Roadmap¶
Since BioSimSpace
aims to be interoperable across the molecular simulation
engines that we support, new features can often take some time to fully implement
and test. We have recently created a ref:Sandpit area, which allows
early access to and testing of expermintal features, often provided by external
collaborators. Over time we work to port these features into the main code base.
New features that we aim to implement over the coming year are:
Consistent cross-package alchemical free-energy analysis using alchemlyb. Analysis is currently performed by engine-specific tools, making it hard to make direct comparisons between results generated by different engines.
Support for relative binding free-energy simulations with AMBER. (This is already implemented in
BioSimSpace.Sandpit.Exscientia
and will be ported to the main code base.)Support for absolute binding free-energy simulations with GROMACS and SOMD. (Initial support already exists in
BioSimSpace.Sandpit.Exscientia
.)Implementation of a translation layer to provide (where possible) direct interconversion between common molecular system representations, e.g. OpenMM, Open Force Field, and RDKit. This will avoid the need for translation via intermediate molecular files, which are unavoidably lossy in nature.
Release Timetable¶
We use a calendar-based version numbering system, based on regular release cadence of several releases per year.
Our aim is to make a major release every quarter (so four releases per year). Each release will be
numbered sequentially, e.g. 2023.1.0
is the first release of 2023, 2023.2.0
is the
second release. Our aim is that new functionality only appears in these “major” releases.
Bugs and issues are a constant of software engineering. We will aim to fix these as quickly as possible.
Bugfixes will be made in fix_issue
branches, numbered according to the GitHub issue in which they
were raised (hence why we ask that each bug / issue is separately raised in its own GitHub issue).
These bugfixes will be accepted into devel
as soon as they are ready, meaning that they will
automatically be included in the next new major release. They will also be back-ported
into main
so that they can be included in the next bugfix release.

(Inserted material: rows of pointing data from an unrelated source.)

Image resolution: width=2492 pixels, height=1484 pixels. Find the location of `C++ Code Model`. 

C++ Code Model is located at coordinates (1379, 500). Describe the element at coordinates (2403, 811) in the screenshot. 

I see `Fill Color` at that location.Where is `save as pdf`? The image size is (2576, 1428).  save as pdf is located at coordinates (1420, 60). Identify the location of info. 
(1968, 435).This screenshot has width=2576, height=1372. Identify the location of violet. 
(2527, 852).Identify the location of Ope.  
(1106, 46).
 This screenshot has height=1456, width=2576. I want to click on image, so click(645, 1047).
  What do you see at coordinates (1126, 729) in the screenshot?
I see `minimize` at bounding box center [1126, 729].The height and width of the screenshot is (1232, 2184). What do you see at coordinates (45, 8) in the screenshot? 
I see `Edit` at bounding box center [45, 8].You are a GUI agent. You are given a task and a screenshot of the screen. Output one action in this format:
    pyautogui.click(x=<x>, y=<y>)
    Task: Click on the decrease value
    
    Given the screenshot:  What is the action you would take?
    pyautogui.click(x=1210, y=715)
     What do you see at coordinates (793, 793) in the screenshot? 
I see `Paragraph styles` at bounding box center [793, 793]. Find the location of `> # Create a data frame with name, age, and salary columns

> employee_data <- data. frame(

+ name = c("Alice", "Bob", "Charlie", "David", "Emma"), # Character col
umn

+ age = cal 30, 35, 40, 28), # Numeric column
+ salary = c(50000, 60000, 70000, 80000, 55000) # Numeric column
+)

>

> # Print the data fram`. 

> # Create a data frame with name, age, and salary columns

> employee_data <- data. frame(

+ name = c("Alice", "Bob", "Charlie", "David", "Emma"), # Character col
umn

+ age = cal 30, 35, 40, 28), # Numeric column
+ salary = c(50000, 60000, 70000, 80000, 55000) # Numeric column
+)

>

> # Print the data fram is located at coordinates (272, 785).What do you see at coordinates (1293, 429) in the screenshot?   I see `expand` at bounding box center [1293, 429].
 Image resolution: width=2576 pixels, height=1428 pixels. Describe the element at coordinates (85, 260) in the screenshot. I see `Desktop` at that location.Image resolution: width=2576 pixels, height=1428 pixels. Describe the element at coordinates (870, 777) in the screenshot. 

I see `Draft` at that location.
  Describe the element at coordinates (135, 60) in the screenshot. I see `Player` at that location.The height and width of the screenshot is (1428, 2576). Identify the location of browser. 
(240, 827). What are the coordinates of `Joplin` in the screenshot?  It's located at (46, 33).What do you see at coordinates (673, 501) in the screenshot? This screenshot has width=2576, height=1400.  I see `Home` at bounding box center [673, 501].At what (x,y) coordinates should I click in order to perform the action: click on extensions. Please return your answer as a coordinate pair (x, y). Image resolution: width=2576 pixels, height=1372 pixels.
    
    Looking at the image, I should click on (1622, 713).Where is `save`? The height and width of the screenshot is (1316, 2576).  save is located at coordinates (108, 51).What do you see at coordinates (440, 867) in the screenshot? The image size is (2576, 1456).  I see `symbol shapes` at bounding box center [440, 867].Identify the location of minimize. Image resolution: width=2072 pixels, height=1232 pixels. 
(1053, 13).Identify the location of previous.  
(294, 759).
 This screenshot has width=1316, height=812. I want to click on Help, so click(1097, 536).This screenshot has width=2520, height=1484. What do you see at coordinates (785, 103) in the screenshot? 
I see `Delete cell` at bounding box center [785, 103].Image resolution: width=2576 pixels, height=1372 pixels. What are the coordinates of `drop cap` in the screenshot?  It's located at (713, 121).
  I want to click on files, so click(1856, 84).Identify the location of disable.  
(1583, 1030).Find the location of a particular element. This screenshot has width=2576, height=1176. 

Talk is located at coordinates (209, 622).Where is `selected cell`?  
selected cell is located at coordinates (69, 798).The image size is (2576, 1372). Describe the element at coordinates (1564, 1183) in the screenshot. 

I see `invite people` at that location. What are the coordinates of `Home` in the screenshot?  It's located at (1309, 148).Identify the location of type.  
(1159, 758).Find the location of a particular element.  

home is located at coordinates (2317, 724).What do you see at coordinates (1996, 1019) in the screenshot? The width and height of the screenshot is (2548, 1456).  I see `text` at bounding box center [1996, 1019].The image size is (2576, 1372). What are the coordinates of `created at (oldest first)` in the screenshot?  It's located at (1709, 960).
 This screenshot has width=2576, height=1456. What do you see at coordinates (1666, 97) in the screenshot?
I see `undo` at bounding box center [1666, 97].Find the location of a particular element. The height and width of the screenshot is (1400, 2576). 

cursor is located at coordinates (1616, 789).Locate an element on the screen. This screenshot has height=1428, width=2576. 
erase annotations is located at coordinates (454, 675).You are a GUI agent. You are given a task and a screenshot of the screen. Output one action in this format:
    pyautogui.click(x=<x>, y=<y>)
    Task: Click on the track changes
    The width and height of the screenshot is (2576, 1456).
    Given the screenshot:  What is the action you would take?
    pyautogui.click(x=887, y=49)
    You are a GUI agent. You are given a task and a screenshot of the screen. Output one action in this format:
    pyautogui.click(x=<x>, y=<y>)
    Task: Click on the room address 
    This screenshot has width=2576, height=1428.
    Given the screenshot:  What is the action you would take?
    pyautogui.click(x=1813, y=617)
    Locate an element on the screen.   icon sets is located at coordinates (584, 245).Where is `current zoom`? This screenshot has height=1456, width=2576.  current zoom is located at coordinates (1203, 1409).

When a sufficient number of bugfixes have been made (or when an individual bugfix is urgent),
we will issue a “point” release based on the code in main
.
These will be numbered sequentially using the “patch” version number, e.g.
2023.1.0
is the first major release in 2023, while 2023.1.1
is the first patch release
containing bugfixes for 2023.1.0
. Our aim is to ensure that patch releases DO NOT include
new functionality. They only include bug, documentation or issue fixes.
The planned major releases in 2023 will be;
2023.1.0 - January
2023.2.0 - March
2023.3.0 - June
2023.4.0 - September
2023.5.0 - December
Note
There are five releases as we are moving to make the major release by the end of each quarter.
We will aim to make each release by the end of the indicated month. Each release will be preceeded by
a one-week feature freeze and testing period. This is short as devel
should always contain
a valid and tested version of BioSimSpace
. This will be further tested against existing
demos and tutorials before being merged into main
for the next official release.
How to track development¶
You can keep up with what we are working on in several ways;
Keep an eye on the
devel
branch to see what is being merged in. Perhaps use the latestdev
package from anaconda.Keep an eye on the various
feature_X
branches as they appear in the repository. Feel free to initiate a conversation on GitHub with the developer who is working on that branch if you want to learn more, or want to make suggestions or offer a helping hand.
Wishlists / suggestions¶
If you would like to suggest features that should be added to the roadmap then please raise a feature request here.